No... I'm going to talk about the verdict in the case of the would-be Riverdale synagogue bombing jihadists case, to wit, guilty on 30 out of 32 counts. And there you have it. Regardless of the asserted entrapment defense and the other flaws in the government's case, it seems that courts-- with actual lawyers, judges and juries-- seem to have no trouble finding ways to convict accused terrorists, usually of whatever the government wants them convicted of. Regular readers know my general skepticism of the American court system, largely based on what's now nearly a quarter century of working in it for a living... but that said, if one has the staying power to take their case to a high enough court, much of the time, one can achieve a result at least approaching "fair" if not necessarily "just" (whatever that means anyway). And the fact is, in these alleged terrorism cases, and in some of the more spectacular plots (the shoe-bomber, the Times Square bomber, etc.) at that, we've seen prompt confessions and/or guilty pleas, followed by convictions and life sentences, or even in guilty-after-trial situations, like "20th highjacker" Zaccarias Moussaoui (remember him?)... the same thing.
And hence, the question of just wtf the government is afraid of by insisting that it can't have "almost-guaranteed-to-result-in-conviction-and-long-sentence trials" for suspected terrorists in some contexts remains... interesting. The answer, of course, remains "structural": your government wants the option of not having to bother even to pretend to afford due process when it feels like it... the entire Bill of Rights, you see (except for the Second Amendment, and that in "Red States" only), is "optional"... a matter of expedience for the Government, no matter what you may have thought.

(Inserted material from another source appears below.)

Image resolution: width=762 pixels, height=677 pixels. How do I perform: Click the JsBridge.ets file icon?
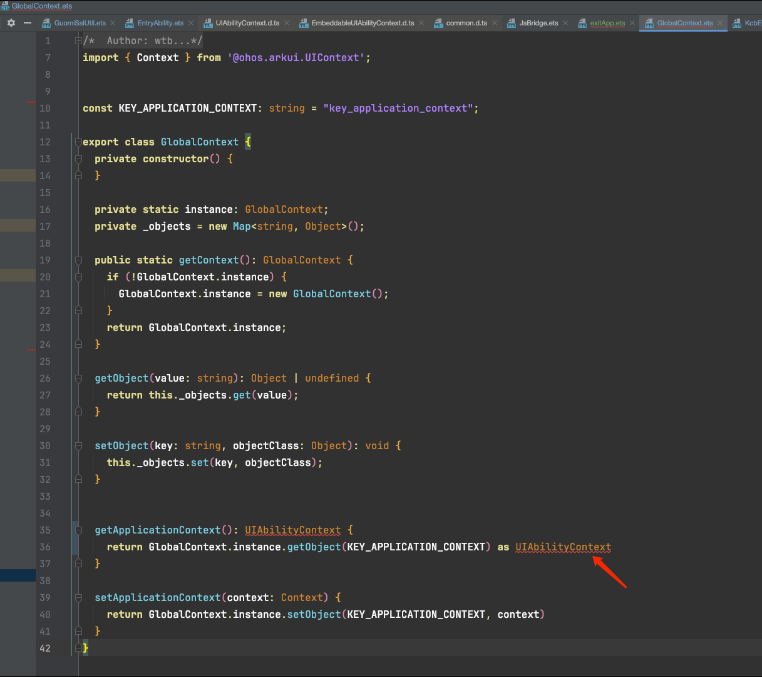[x=511, y=22]
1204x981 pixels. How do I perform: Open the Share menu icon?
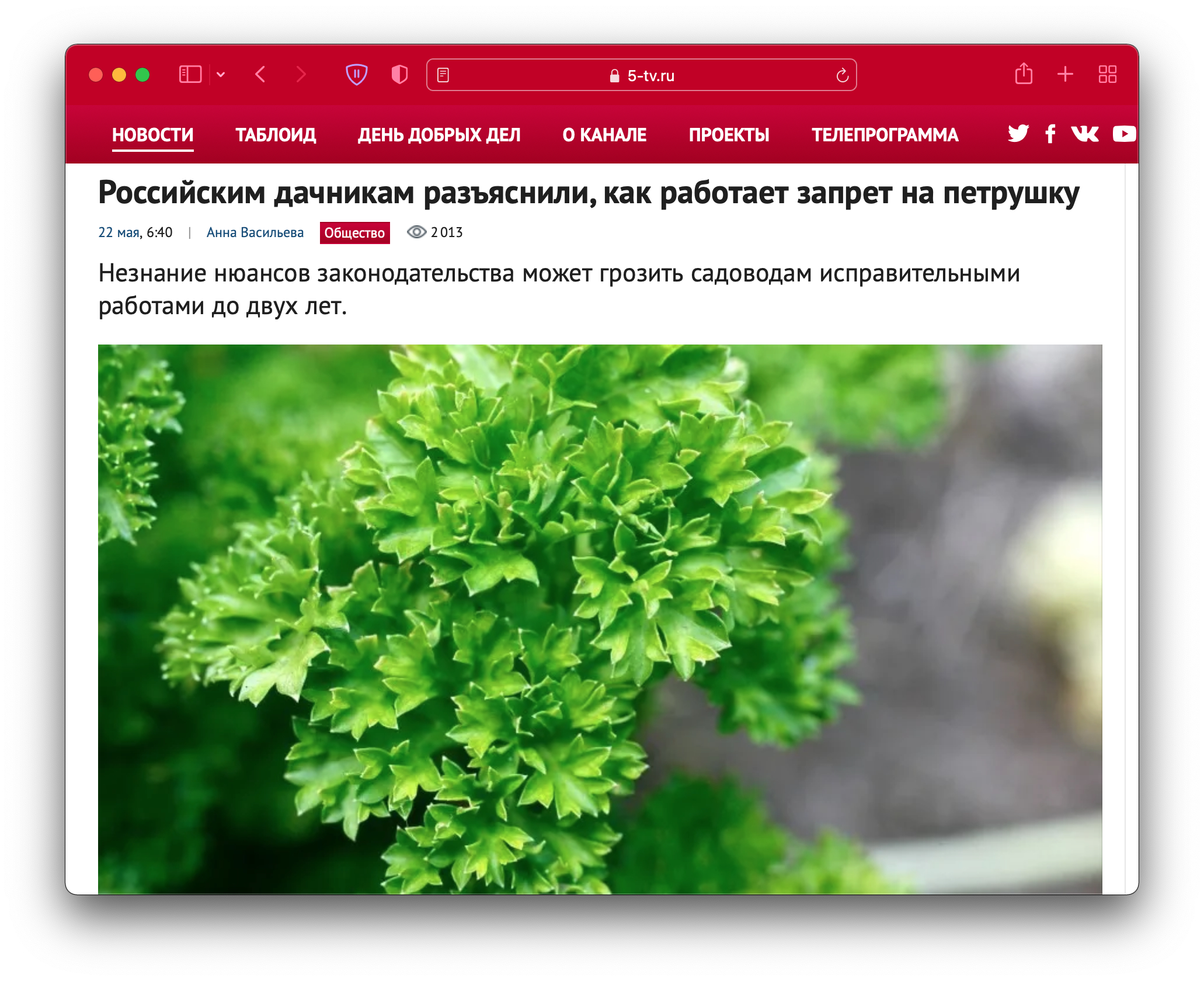(1024, 74)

And this is bipartisan folks... to the extent there is "a difference" between the Bush-Cheney ad hoc approach and Constitutional Law
professor senior lecturer poseur Barack Obama approach, it is that the latter is attempting to permanently institutionalize the worst aspects of totalitarianism of his predecessors (and hence, ends up being a greater threat to us all.) Did I say that out loud?
Because that's the point. Yes, to be sure, Mr. Holder has to sometimes go on t.v. and justify to blowhard
Fascist Republican Party Senators why he is "reading rights" to terrorist suspects, but the fact is, his response is little more than "that's our system"... one wonders if his heart is really in it. With few exceptions (and none I can think of), those poor bastards the Government has accused of terrorism and brought to civilian trials... tend to get convicted, followed by lengthy, if not life-long, prison sentences. (And yet, notwithstanding this... we still can't bring ourselves to have a trial of KSM and the other alleged 9-11 plotters in downtown Manhattan (or anywhere else in the United States) because... well.... it would be inconveeeeeeeeeenient.)
Trials, you see, are only for bit players who are almost certain to be convicted anyway. Hmmm... short of pointing out that "only the fool is authorized to speak the truth"... I got nothin'. This has been... "Bronx tale."